- The NZ government takes a tough stand against supermarket duopoly, rejects a few of the Commerce Commission’s recommendations
- The Warehouse Group's director seeks an exit from the Broad
- Michael Hill International's cash position strengthens; it sells its Canadian Consumer credit book
The NZ government is committed to addressing the issues related to competition and high prices across the country’s supermarket sector.
According to the Commerce Commission’s report, supermarkets make excess profits of about NZ$1 million a day, straight from pockets of NZ consumers.
The Commission made several recommendations, including the introduction of a mandatory code of conduct and appointing an industry regulator along with more transparent loyalty schemes. NZ authorities have accepted most of the recommendations and are taking keen action on the remaining few.
It is noted that one of the Commission's recommendations related to the review of competition in three years has been rejected by the Government, stating that the issues related to the lack of competition need to be addressed urgently as owing to global inflation and the increased cost of living, NZers are under pressure and not getting a fair deal.
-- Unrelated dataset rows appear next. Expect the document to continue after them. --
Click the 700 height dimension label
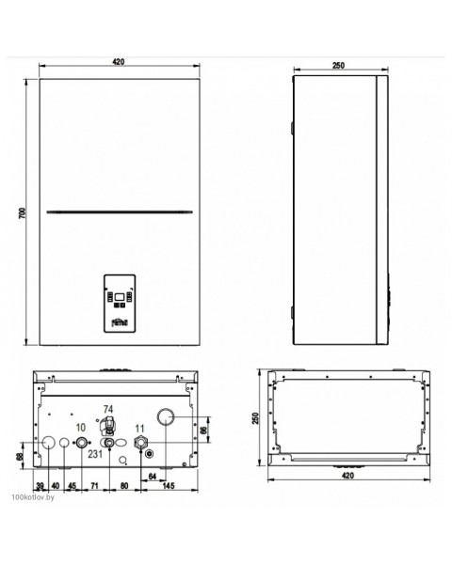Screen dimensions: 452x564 [23, 213]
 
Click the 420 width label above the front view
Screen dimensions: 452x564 [119, 61]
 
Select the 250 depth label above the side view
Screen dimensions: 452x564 [338, 65]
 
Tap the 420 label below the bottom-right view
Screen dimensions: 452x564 [347, 476]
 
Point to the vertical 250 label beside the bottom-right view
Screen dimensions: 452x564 [255, 418]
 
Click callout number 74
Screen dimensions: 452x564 [108, 409]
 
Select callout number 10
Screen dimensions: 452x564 [81, 428]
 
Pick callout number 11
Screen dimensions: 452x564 [139, 429]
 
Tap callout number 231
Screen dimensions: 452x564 [95, 454]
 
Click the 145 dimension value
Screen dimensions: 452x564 [169, 486]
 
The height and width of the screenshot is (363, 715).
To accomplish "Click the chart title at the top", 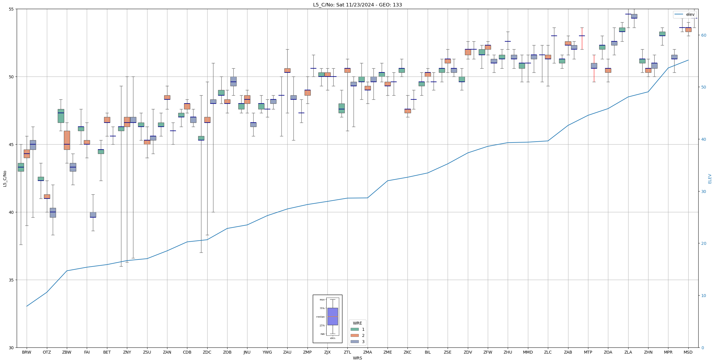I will coord(357,5).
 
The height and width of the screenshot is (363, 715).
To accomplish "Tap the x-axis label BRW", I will coord(27,352).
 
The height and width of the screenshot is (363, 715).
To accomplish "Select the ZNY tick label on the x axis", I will coord(127,352).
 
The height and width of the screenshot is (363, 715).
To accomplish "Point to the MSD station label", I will coord(688,352).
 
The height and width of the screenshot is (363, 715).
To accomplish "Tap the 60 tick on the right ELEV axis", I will coord(703,35).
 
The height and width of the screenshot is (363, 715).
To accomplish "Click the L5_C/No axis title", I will coord(5,179).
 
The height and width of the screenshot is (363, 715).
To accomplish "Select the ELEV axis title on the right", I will coord(710,179).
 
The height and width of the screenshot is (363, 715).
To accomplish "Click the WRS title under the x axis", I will coord(357,358).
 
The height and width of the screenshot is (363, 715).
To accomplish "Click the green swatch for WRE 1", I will coord(354,329).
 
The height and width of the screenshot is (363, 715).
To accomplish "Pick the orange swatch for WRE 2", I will coord(354,335).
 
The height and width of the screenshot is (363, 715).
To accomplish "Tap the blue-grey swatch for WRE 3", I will coord(354,342).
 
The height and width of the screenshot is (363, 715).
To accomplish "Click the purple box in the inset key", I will coord(332,316).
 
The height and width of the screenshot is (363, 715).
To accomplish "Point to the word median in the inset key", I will coord(320,317).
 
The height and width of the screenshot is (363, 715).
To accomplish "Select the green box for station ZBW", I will coord(61,116).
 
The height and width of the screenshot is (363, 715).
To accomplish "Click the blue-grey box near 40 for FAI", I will coord(93,215).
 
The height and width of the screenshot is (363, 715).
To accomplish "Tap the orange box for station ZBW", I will coord(67,140).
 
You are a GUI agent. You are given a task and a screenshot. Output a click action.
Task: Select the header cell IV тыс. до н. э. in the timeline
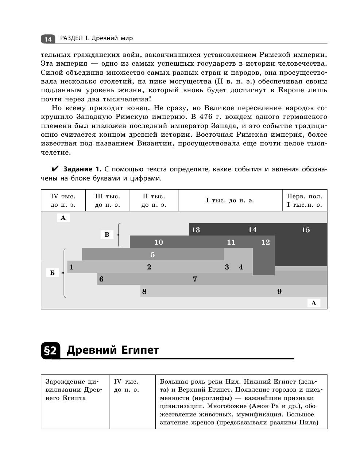(x=63, y=200)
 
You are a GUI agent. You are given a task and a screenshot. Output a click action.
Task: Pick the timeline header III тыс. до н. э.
(x=108, y=200)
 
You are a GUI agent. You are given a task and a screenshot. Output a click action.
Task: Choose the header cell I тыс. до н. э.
(x=230, y=200)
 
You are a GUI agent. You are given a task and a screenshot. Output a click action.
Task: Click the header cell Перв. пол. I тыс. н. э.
(x=305, y=200)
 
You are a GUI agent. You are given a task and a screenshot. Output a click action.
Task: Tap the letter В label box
(x=107, y=234)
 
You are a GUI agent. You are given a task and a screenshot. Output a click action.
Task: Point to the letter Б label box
(x=52, y=273)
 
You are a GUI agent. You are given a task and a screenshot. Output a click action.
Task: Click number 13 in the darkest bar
(x=196, y=230)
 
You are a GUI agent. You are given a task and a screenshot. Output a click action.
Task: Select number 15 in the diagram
(x=306, y=230)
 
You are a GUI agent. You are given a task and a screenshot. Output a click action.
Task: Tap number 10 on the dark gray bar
(x=159, y=242)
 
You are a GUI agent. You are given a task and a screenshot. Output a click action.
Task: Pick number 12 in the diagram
(x=266, y=242)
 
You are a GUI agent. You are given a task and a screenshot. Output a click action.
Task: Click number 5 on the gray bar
(x=152, y=255)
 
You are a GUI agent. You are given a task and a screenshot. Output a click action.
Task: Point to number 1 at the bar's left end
(x=71, y=267)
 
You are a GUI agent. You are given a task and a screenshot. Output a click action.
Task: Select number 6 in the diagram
(x=101, y=279)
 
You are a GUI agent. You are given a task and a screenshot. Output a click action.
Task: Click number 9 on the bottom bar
(x=279, y=291)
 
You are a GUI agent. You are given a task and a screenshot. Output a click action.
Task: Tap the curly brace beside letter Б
(x=64, y=273)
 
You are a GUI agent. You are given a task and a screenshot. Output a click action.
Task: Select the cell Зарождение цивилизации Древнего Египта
(x=75, y=390)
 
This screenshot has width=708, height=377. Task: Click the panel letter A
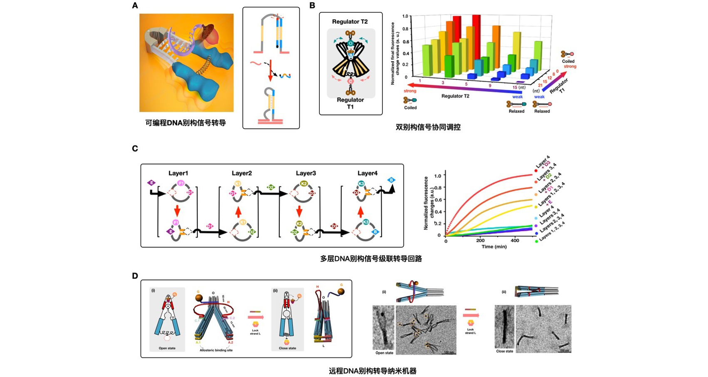coord(135,5)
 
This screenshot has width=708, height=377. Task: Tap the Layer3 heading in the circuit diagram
coord(306,173)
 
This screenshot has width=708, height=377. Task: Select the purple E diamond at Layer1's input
coord(151,183)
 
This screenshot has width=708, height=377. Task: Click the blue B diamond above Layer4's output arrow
coord(391,180)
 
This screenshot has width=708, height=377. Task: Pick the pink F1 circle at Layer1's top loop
coord(181,183)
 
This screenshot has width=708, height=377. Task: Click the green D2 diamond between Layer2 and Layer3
coord(271,188)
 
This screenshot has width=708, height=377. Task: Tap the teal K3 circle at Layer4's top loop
coord(361,184)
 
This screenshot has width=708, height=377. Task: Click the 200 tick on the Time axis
coord(480,241)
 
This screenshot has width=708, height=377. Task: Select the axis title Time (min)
coord(494,247)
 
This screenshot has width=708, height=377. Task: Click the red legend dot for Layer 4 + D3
coord(536,171)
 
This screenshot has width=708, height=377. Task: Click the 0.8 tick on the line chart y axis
coord(437,188)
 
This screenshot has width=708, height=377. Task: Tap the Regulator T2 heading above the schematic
coord(350,22)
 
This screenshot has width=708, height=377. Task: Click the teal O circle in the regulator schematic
coord(350,43)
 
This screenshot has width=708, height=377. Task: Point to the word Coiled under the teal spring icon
coord(410,108)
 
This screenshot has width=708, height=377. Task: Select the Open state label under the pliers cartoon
coord(167,348)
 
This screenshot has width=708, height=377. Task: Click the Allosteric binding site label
coord(216,350)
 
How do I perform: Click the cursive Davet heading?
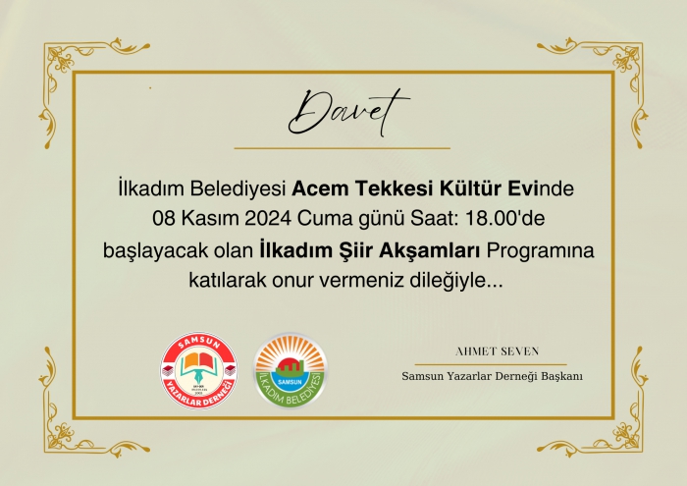tap(348, 113)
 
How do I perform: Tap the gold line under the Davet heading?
tap(343, 148)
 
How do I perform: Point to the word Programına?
tap(540, 251)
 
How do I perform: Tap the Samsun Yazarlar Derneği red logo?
tap(198, 371)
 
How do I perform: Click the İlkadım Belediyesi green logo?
tap(291, 371)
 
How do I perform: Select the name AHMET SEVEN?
tap(497, 351)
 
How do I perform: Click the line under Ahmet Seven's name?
tap(491, 364)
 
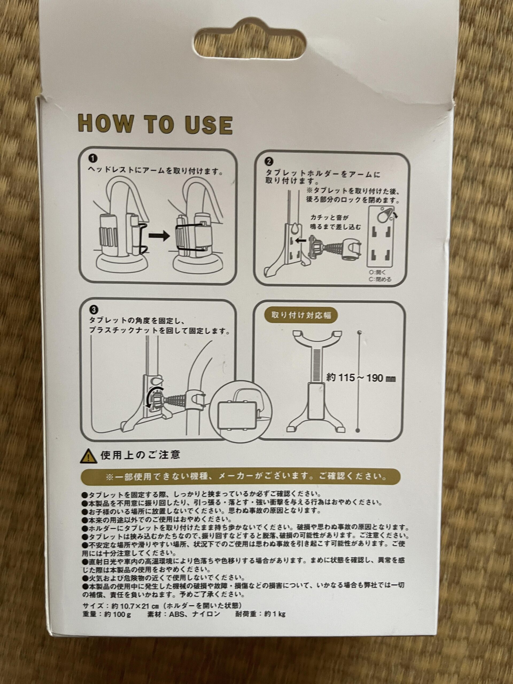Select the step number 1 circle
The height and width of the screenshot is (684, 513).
92,159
Hence, the duopoly needs to change.
The Government is of the view that the New Zealand market needs more competition and is working on the implementation of compulsory unit pricing on grocery products, thus giving shoppers the ability to better compare products.
With the above backdrop, let us skim through the three NZX-listed retail stocks.
Source: © Igorbukhlin | Megapixl.com
The Warehouse Group Limited (NZX:WHS)
First on the list is The Warehouse Group Limited, which is a leading retailer of general merchandise and apparel. It has a market cap of around NZ$1.19 billion.
Recently, the Group revealed that Will Easton, its director, has sought a departure from the Board.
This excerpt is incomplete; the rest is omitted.